在治疗孟氏骨折时,如果桡骨头切开复位,需要对尺骨进行髓内针或钢板内固定,以便保持尺骨长时间稳定及力线。由于该部位常发生骨化性肌炎和尺、桡骨的骨性连接,必须尽量减少软组织和骨膜的剥离。最好修复环状韧带且屈肘120°固定,增加桡骨头复位后的稳定性。
在孟氏骨折和相似孟氏骨折的损伤中,有合并骨间背侧神经、骨间掌侧神经损伤和尺、桡骨近端骨性连接。如果是有症状的桡骨头脱位,只能在骨骼发育成熟时切除桡骨头。

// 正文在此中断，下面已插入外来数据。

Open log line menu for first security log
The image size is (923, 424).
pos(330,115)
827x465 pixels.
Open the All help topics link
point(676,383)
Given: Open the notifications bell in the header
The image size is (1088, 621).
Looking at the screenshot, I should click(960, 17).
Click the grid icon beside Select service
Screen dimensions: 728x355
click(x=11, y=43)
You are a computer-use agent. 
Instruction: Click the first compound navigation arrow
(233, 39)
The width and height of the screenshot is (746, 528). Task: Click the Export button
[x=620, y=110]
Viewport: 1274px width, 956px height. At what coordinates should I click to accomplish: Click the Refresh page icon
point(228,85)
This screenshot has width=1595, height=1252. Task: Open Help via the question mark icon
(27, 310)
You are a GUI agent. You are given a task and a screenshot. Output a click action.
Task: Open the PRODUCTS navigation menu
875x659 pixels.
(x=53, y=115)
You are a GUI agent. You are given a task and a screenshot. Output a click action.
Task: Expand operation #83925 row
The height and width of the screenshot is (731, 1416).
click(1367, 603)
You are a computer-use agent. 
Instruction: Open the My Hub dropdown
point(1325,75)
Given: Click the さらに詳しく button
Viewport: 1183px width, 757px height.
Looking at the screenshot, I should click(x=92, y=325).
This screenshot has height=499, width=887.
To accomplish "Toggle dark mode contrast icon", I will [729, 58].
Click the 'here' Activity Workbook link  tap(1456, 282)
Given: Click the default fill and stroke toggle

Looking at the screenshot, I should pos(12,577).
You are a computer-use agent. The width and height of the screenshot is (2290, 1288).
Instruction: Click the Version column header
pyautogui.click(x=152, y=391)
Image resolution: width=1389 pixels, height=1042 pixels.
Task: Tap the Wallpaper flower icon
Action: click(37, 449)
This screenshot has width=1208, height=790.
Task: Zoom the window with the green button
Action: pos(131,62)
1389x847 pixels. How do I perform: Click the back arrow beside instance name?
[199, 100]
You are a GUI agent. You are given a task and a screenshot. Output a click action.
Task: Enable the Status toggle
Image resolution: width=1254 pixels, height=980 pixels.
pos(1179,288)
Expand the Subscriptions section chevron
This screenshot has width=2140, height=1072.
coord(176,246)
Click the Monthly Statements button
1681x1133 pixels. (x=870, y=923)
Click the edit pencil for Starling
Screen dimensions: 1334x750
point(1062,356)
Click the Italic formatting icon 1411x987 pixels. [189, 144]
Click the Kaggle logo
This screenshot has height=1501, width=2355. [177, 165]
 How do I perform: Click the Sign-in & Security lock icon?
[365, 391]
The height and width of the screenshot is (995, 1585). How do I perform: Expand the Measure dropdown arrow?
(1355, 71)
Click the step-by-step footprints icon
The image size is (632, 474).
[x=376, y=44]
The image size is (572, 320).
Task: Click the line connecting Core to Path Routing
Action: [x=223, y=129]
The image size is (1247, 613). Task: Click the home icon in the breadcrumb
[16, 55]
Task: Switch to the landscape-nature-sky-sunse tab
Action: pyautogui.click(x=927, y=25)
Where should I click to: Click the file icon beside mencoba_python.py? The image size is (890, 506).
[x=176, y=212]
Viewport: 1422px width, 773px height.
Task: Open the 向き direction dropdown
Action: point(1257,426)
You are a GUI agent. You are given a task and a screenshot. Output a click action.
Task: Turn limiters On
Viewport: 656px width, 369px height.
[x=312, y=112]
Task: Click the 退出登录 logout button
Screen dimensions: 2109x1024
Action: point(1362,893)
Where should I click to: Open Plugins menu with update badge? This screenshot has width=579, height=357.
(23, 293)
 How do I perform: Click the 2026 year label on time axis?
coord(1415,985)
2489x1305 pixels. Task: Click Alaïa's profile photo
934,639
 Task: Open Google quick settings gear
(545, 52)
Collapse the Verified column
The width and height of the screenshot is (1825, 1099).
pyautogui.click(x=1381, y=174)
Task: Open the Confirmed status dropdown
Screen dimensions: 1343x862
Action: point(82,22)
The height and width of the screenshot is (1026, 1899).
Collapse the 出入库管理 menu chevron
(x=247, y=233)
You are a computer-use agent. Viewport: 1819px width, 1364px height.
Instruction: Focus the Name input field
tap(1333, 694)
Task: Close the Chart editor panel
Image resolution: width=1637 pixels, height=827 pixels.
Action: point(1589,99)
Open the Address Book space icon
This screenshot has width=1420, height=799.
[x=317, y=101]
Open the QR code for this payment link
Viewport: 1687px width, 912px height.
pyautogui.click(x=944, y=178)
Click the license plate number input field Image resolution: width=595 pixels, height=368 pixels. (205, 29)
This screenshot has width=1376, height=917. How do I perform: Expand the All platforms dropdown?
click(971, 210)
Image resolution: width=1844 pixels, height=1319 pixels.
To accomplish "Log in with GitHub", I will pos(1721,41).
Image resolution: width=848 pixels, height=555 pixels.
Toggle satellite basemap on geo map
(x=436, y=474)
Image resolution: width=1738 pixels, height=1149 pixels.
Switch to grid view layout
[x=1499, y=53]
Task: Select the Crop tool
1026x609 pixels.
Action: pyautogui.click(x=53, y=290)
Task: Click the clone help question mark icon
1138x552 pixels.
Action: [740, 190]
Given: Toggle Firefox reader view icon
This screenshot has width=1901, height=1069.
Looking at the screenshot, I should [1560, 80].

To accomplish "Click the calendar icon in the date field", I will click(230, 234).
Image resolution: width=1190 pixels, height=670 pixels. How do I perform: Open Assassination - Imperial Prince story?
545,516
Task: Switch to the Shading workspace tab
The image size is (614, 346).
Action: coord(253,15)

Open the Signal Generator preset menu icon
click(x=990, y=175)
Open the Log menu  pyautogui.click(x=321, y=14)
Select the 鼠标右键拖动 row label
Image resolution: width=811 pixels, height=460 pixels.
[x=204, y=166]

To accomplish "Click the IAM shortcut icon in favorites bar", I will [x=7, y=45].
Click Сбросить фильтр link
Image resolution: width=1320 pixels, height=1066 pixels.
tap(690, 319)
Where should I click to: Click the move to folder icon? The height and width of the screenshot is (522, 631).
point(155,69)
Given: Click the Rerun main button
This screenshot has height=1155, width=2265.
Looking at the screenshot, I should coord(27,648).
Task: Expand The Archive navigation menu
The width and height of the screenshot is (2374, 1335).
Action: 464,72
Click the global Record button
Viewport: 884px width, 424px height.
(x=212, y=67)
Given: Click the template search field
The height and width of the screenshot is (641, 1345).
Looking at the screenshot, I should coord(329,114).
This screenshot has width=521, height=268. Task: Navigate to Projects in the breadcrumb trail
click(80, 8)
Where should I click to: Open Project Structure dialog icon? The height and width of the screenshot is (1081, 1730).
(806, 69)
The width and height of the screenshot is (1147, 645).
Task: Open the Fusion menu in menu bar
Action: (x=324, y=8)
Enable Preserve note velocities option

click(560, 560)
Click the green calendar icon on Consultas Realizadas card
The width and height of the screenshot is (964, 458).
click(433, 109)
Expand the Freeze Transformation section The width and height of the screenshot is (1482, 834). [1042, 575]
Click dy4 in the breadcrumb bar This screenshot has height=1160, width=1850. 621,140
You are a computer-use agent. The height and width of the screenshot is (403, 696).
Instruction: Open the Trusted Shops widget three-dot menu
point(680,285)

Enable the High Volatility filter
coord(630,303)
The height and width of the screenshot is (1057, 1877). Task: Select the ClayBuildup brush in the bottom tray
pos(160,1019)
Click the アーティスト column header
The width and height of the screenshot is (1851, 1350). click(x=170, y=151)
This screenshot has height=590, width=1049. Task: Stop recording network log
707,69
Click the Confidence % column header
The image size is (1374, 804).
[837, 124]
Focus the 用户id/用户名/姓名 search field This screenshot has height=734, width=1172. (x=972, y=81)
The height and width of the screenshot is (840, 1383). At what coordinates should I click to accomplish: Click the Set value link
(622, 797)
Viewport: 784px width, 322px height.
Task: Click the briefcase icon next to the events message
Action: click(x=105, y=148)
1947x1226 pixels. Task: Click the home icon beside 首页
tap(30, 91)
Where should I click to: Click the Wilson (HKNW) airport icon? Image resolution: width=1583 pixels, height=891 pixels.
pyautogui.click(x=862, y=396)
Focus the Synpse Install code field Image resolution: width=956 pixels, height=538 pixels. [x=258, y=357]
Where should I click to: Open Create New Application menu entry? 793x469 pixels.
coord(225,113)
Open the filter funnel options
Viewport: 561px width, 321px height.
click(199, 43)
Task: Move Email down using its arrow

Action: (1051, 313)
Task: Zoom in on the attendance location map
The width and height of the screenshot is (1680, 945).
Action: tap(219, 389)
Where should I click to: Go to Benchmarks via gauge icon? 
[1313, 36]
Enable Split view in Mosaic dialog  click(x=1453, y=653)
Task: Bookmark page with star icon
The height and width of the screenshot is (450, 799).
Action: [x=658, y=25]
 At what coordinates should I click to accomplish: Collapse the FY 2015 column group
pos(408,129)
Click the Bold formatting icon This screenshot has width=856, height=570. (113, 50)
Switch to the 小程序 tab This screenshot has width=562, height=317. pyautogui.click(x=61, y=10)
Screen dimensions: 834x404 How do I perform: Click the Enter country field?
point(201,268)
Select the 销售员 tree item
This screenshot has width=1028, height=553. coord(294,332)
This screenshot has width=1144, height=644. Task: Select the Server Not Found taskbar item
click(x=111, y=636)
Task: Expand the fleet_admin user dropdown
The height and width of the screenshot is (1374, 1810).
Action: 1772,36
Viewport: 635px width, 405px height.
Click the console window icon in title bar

术后处理:应告知患者父母,穿过肱骨小头的克氏针可能断裂和感染。3~6周或以后去除石膏和拔除克氏针,并开始全范围关节功能锻炼。
(2)盖氏骨折-脱位 盖氏骨折-脱位即桡骨骨折伴下桡尺关节分离,在儿童中非常罕见。大多数病例是桡骨远端1/3骨折伴尺骨小头向前脱位;而大多数病例是位于桡骨远端、中1/3交界处骨折伴尺骨小头后脱位。如同孟氏骨折一样,盖氏骨折-脱位经常被漏诊,大多数儿童盖氏骨折可采取闭合复位治疗。一旦恢复桡骨长度和矫正成角畸形,下尺桡关节便可稳定性复位。他们建议将桡骨骨折复位后,确认下桡尺关节已经复位,上肢石膏于前臂旋后位固定。如果闭合复位失败,则有切开复位和内固定的指征,特别是年长儿童,可采用加压钢板固定桡骨骨折。
六、单纯性桡骨头脱位
单纯性桡骨头脱位非常罕见,脱位通常与尺骨骨折同时发生;但由于儿童骨骼柔软,还是可发生急性单纯性桡骨头前脱位、或者更罕见的外侧脱位和后侧脱位,而不伴发尺骨骨折。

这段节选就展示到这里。